Il Terremoto che ci salverà tutti

Di

Terremotodi Artichoke

Ok. Il titolo è una provocazione, e lo dico prima, così che nei commenti non si scateni il flame di chi non ha capito. Il Terremoto in Italia è stato una tragedia orrenda, e io che abito vicino alla zona interessata – dove in tanti hanno sentito il culo tremare e qualcuno c’ha la seconda casa nei posti interessati ed è tornato bianco dalle vacanze raccontando che gli è crollata vita e edifici attorno – l’ho pure sentita tanto.

Questa volta, però, è successo qualcosa di completamente diverso da tutte le altre tragedie. Forse, mi dico, doveva succedere qualcosa di vicino abbastanza da farsi sentire sulla pelle come disgrazia propria, e non dei poveracci che arrivano con la loro disgrazia e la loro povertà a contagiarci. La gente di questo quadrato di mondo ha ritrovato l’umanità, perlomeno un briciolo. E non quelli senza speranza, i caproni che non hanno di meglio da fare che discorsi qualunquisti, superficiali, strumentalizzati (e strumentalizzanti) e disinformati: loro ci sono oggi, ci saranno domani, ci saranno… sempre. Io parlo degli altri. Quelli che di solito stanno in silenzio, empatizzano un po’ a distanza, o con piccoli sforzi che ritagliano dalla quotidianità già difficile per come è. Pensateci: è straordinario.

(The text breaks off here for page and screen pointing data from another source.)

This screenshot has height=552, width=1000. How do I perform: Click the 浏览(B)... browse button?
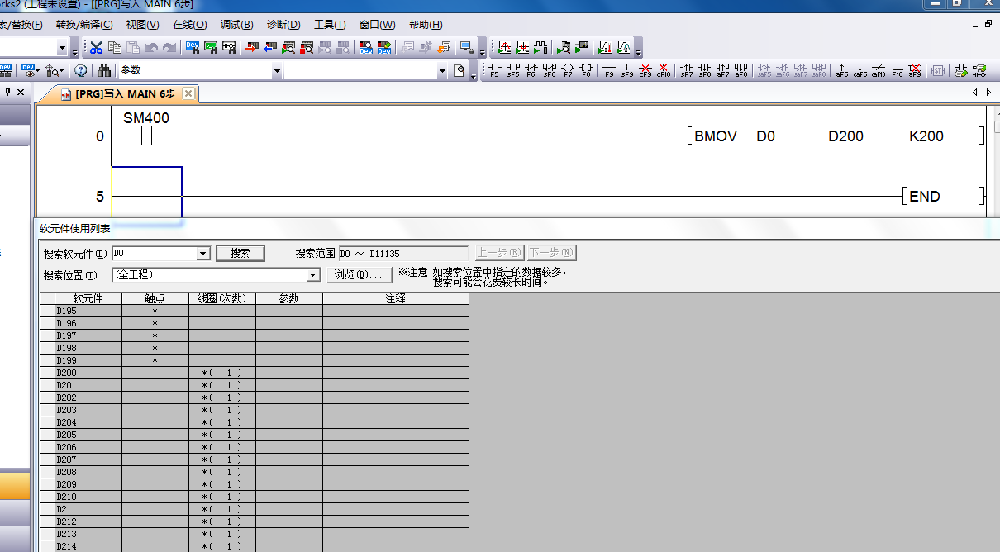(x=358, y=275)
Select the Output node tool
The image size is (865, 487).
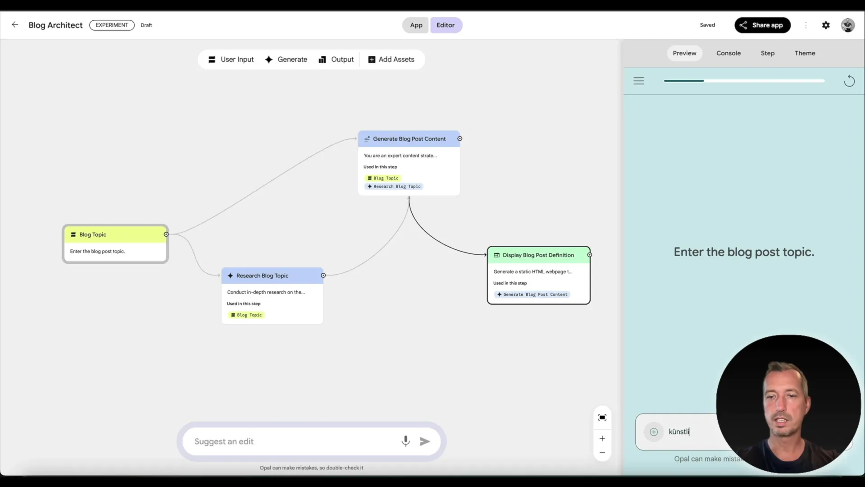point(336,59)
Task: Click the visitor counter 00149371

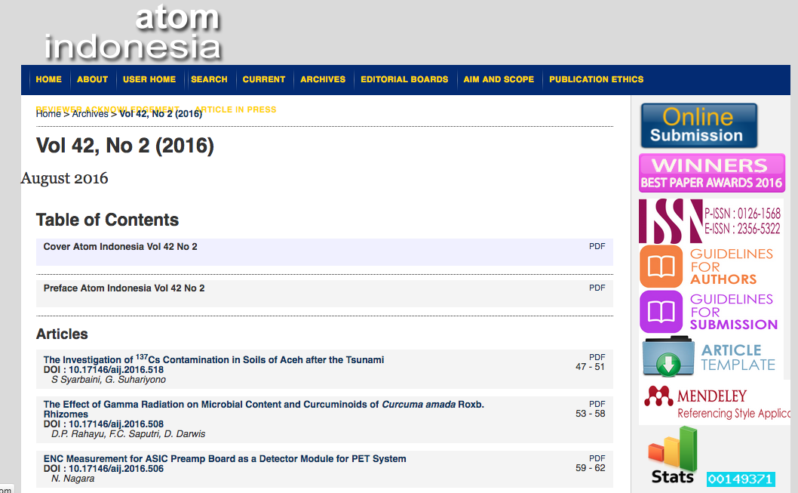Action: 740,479
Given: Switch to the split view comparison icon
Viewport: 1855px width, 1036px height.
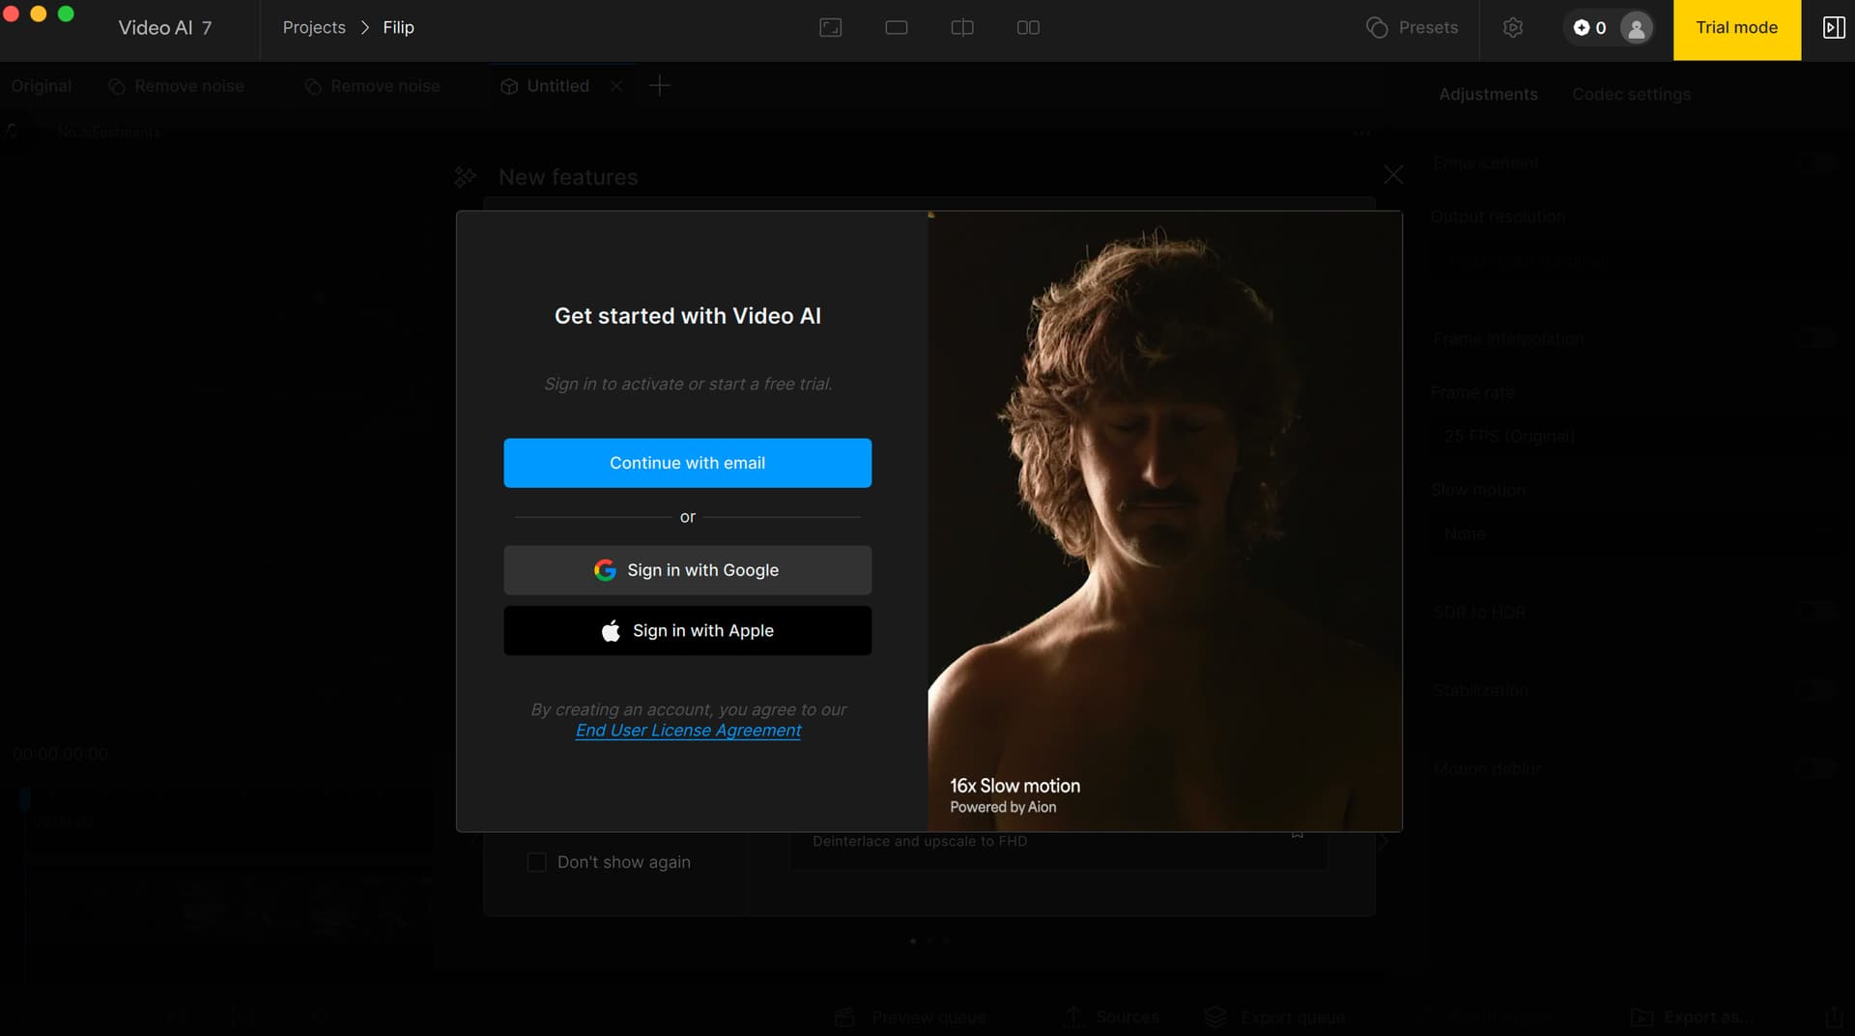Looking at the screenshot, I should (961, 28).
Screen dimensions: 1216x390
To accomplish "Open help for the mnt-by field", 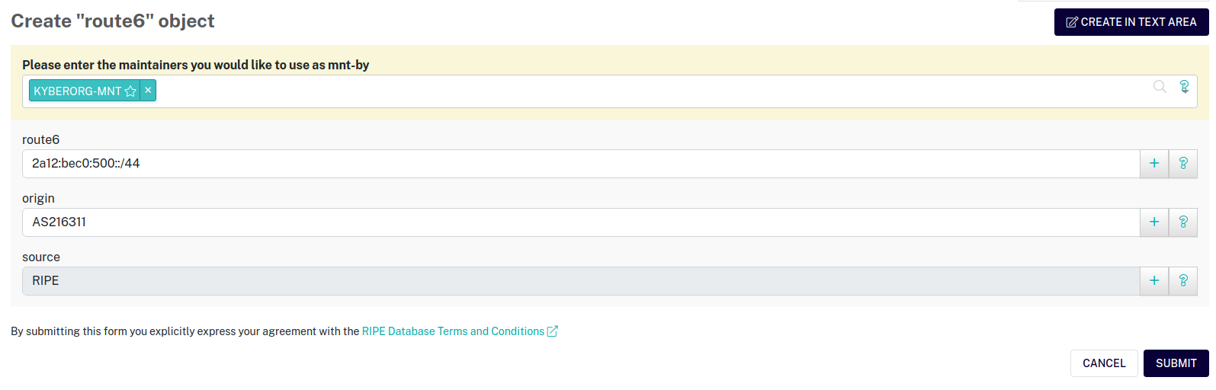I will [x=1184, y=87].
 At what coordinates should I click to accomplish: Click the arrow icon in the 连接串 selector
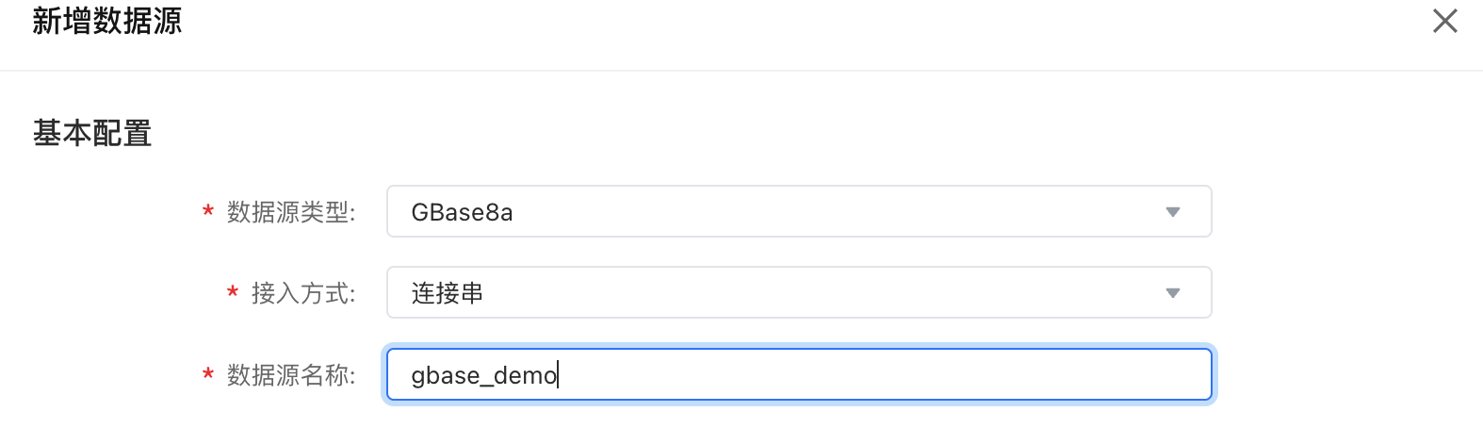point(1172,293)
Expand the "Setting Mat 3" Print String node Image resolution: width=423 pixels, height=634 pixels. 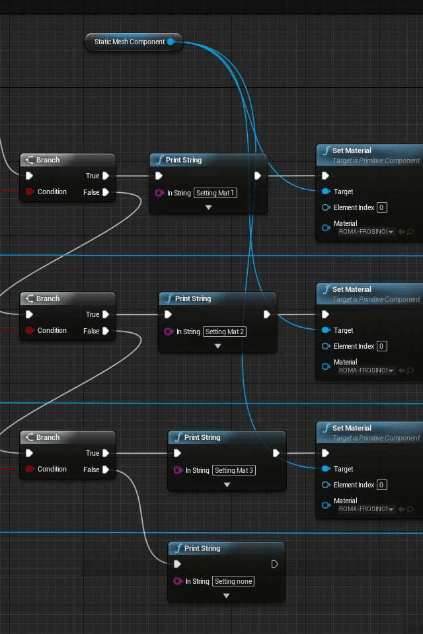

Noi Millennials, la generazione cresciuta con Internet nelle vene, avevamo negli anni 2000 un sogno utopico che si sta incrinando ogni giorno di più, ovvero che Internet avrebbe cambiato il mondo in bene. Contatti veloci, angoli del mondo remoti raggiungibili, facilità di accesso all’istruzione e l’informazione, di contatto a basso prezzo con culture e persone lontane. Cosa avremmo potuto fare, quali cambiamenti meravigliosi e ispirati avremmo potuto stimolare grazie a un’agorà mondiale, un crogiolo di idee, finanziamenti di massa, punti di incontro? Avremmo cambiato il mondo! Era l’epoca di Change.org, della Creative Commons, di Linux, di quando in tanti credevamo nell’Europa e negli Erasmus, e di quando volevamo vivere il mondo per come era, viaggiare, esplorare. Poi i tempi sono un po’ cambiati: tutto questo c’è, siamo ancora tanti a crederci e Internet ha per un gran lato mantenuto tutte le sue spettacolari premesse tra amicizie a chilometri di distanza, notizie fresche, un nuovo commercio che ha dato tanti frutti, nuovi media, accessibilità a portali che facilitano la vita, raggruppano gli interessi e smuovono milioni di donazioni e sensibilizzazioni a temi civili e umanitari di grande importanza. Ci siamo però resi conto di una profonda, semplice, fredda verità:  Internet è uno strumento in mano alle persone, e come la meravigliosa stampa di Gutenberg ha creato i pamphlets di propaganda dei grandi movimenti estremisti del ‘900, anche Internet ha un lato oscuro di criminalità, volgarità, diffusione dell’ignoranza, della menzogna, della diffamazione e del qualunquismo.

Tanta della gente che si è mossa per prestare soccorso e fare la propria parte con i terremotati è quella che ha aperto internet, ha letto le bufale, le accuse, gli starnazzamenti, e ha deciso di combattere la calunnia virtuale con i fatti reali. Ovvero chi si è alzato dalla tastiera ed è andato ad arruolarsi in Croce Rossa, alla Protezione Civile, è andato con i suoi bei piedini al supermercato comprando i generi di prima necessità da mettere nei carrelli sparsi ovunque per la raccolta.

Gran parte della spinta all’azione concreta di tutti quelli che conosco l’hanno creata il rigetto, lo schifo, l’indignazione verso l’ignoranza. È stato il lato oscuro di Internet a creare mobilitazione, non (solo) la diffusione di notizie e terribili immagini. Attenzione: non sto svilendo la gente che l’avrebbe fatto comunque, che avrebbe fatto donazioni o altro. No. Sto sottolineando che una reazione forte così, che ha creato una concreta spinta perché è arrivato il momento di dire basta all’ignoranza virtuale… io non la vedevo da molto, molto tempo.

Ed è un inizio.

Una volta visto il dolore, una volta aperto uno spiraglio alla sensibilità, anche altri dolori saranno più distinguibili, più percepibili. L’italiano che ha fame non sarà molto diverso dal nero che ha fame. Gli occhi bisognosi sono quelli, e una volta assaggiato una sola volta il fiele della disperazione umana, tornare nella bolla di disumanità è difficile.